Monday, January 31, 2011

The other day, I was driving down one of the main roads in our town, and something caught my eye. It was an infant carrier, sitting on the grass near the sidewalk. A pink Graco infant car seat carrier perched near some bushes, alone. Shopping center on one side, road on the other. No people.


There did not appear to be a baby inside.

But I only had 1.7 seconds to look at it as I sped by. My thoughts raced. What if there was a baby inside? A teeny tiny baby that I couldn't see from my angle? Why in the world would someone leave a baby carrier sitting there? What if? What if? What if?

My heart started to pound. I reached the red light, and then I made an illegal, but right turn. I went back. My son was with me. "Where we goin' Mama? Why we turning?"

I didn't answer him. I was too busy playing through the upcoming scenario in my mind. If there was a baby inside, I would call the police. I would stand there and hold it and wait for the police. Or should I hold it? What should I do? How long would it take the police to come? Would I go with them? Would they let me? What do they do with abandoned babies? Take them to the hospital? Maybe I should call my pediatrician friend. . . I couldn't think fast enough.

I was there. I parked next to the carrier, and got out of my car. I held my breath as I walked over.

Empty.

5 point harness fastened. Pink material spotless. Completely empty.

What if - I had a horrible thought. I looked in the bushes.
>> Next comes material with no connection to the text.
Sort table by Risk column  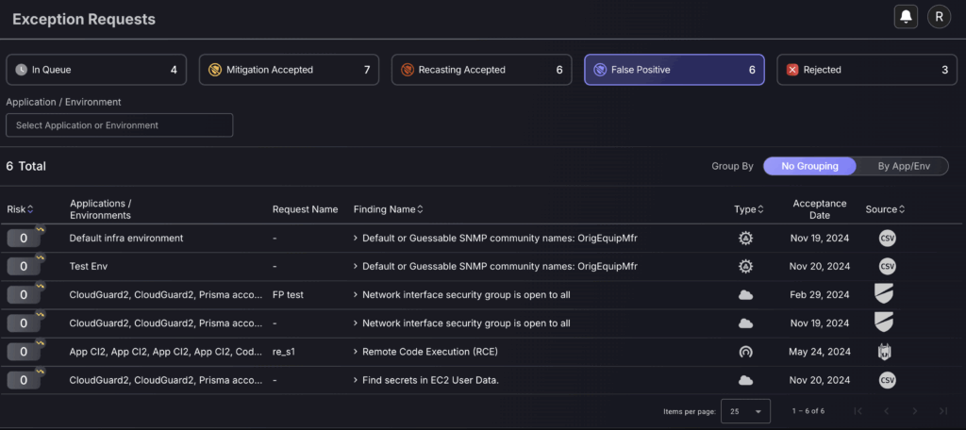click(x=20, y=209)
Nothing. I stood there and listened. Do I hear a baby crying somewhere? Anywhere?

No. Nothing. It was the strangest thing.

I got back in my car, and sat there for a minute. What in the world? Why would someone leave a baby carrier sitting there like that? It belongs in a car. You can't take a baby in the car without it. Why is it there, and where is the baby? I looked all around, searching for something odd or out of place.

Nothing, except that carrier.

I pulled away. But it all felt so . . . unfinished. Odd. Not right.

As I merged back onto the busy street, I saw a pick up truck park in the spot I had just left. An old man got out, and walked over to the carrier. He stood there for a moment and looked into it. He looked all around, paused, and then he left.

I imagine that he got back into his truck and shook his head in confusion like I did. But seeing him stop made things feel right for me. The situation was no less odd, but I felt reassured. People will stop.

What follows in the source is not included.